Taking all 800,000 units of rent stabilized housing out of the private market, removing all landlords, and selling the units to the tenants at a fixed rate would stop the ethnic cleansing and homogenization (White-ification, richification) of the city. The only thing stopping this from happening is capitalist propaganda that says that people born rich (almost no one can buy these units on the open market without family money and the investors who buy the apartments to convert them also inherited their wealth) have more of a right to live in a given neighborhood than people who have lived their their whole lives and pay more than 50% of their income in rent… as almost all rent stabilized tenants work and pay massive percentages of their income in rent right now. Hard working Black and Hispanic families are being driven out by White people with inherited wealth.
If the model had been widespread back then, New York City might not be as lily White as it is becoming. Many Black and Hispanic people, particularly but also White and Asian, had no chance to buy houses then or now and the gap between ethnicities has nothing to do with hard work or any kind of morality. Rather, who could buy had a lot to do with inherited wealth. Somehow inherited wealth is okay — morally, legally acceptible. If you grew up on the otherside of the world, you can have a house in the neighborhood if you have the money. But moving into an abandoned building on your own block and fixing it up for your family to live in with no potential profit motive (resale to the collective) was not to be tolerated.

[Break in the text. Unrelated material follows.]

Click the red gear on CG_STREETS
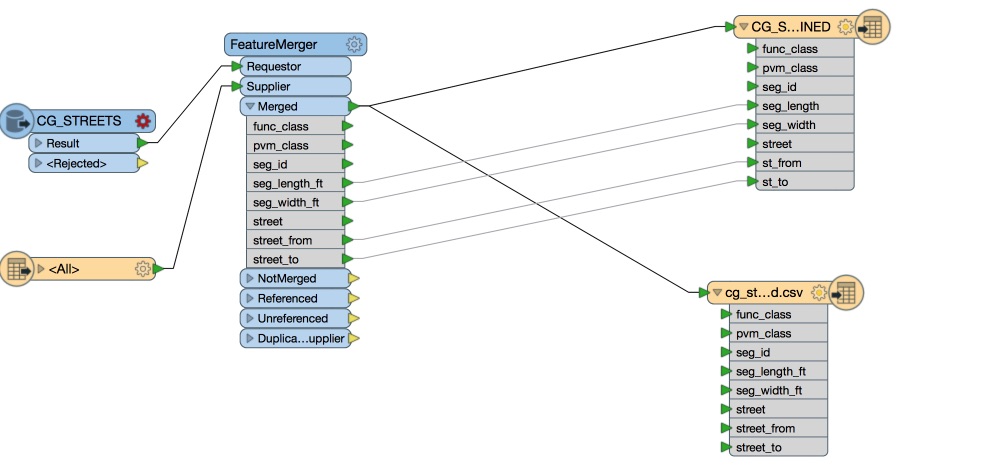Viewport: 982px width, 474px height. click(143, 121)
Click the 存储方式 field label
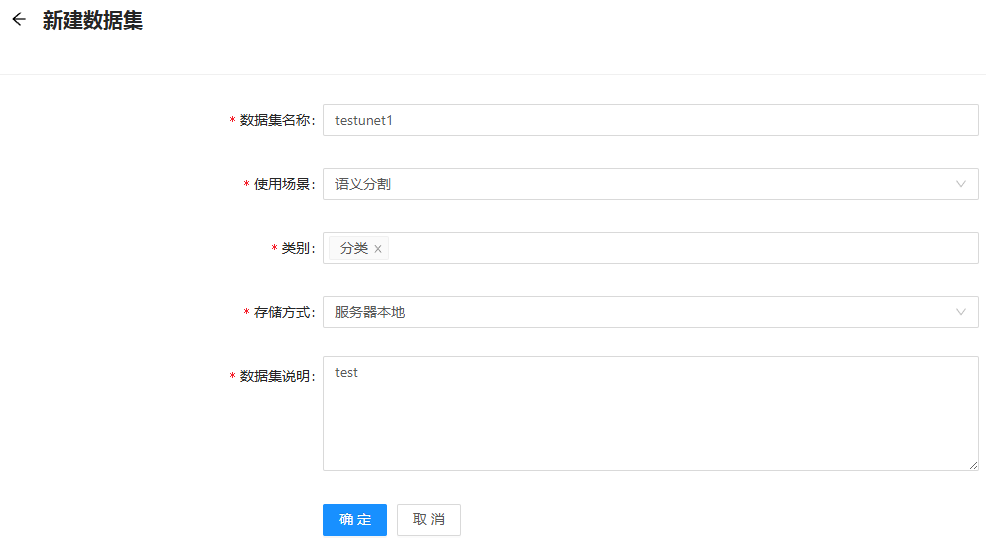The image size is (986, 544). point(283,312)
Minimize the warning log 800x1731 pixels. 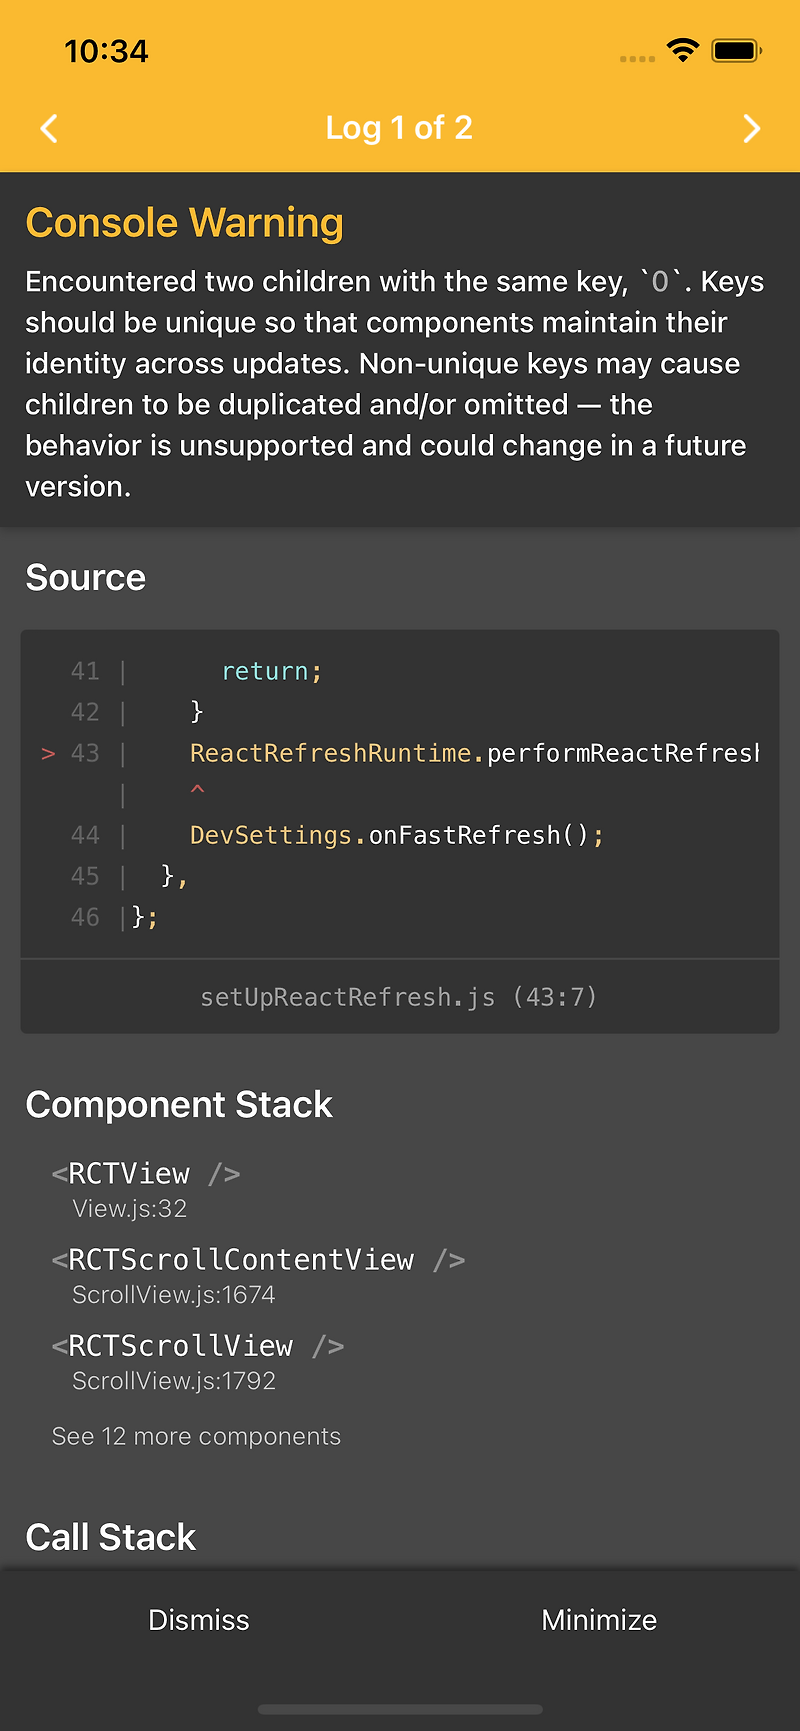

We were way too timid when we had the chance to take city-owned property. Instead of our small movement, we should have been millions and taken a substantial portion of the city property, seized, and most of the public should have understood that housing is a right and supported us. Given media ownership, indoctination to capitalist ideology in school, ethnic divisions, and the legal system, a mass movement was not in the cards. Of course, we were vilified.
I barely understood what was going on then, being not yet 20, even if the injustice of the system was pretty obvious. I jumped in with both feet and caused as much trouble as possible. That fake bank protest was par for the course of the stuff I was up to.

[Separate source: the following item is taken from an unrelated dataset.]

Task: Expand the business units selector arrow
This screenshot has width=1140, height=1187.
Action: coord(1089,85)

We should have seized the whole neighborhood before they gentrified it. Maybe the moral high ground route was wrong too. Maybe, given that the system was never going to expand the program within the law, we should have had a mass movement of taking property and fighting off anyone who tried to remove us from the buildings. We (I mean the whole neighborhood) just weren’t radical enough and now the neighborhood belongs to someone else. It’s gone. People scattered. At a key turning point, we decided to play by the rules and behave. We tempered our image and cooperated with the system. So, we basically lost. The system does not want poor, Black and Brown people to have stable home ownership.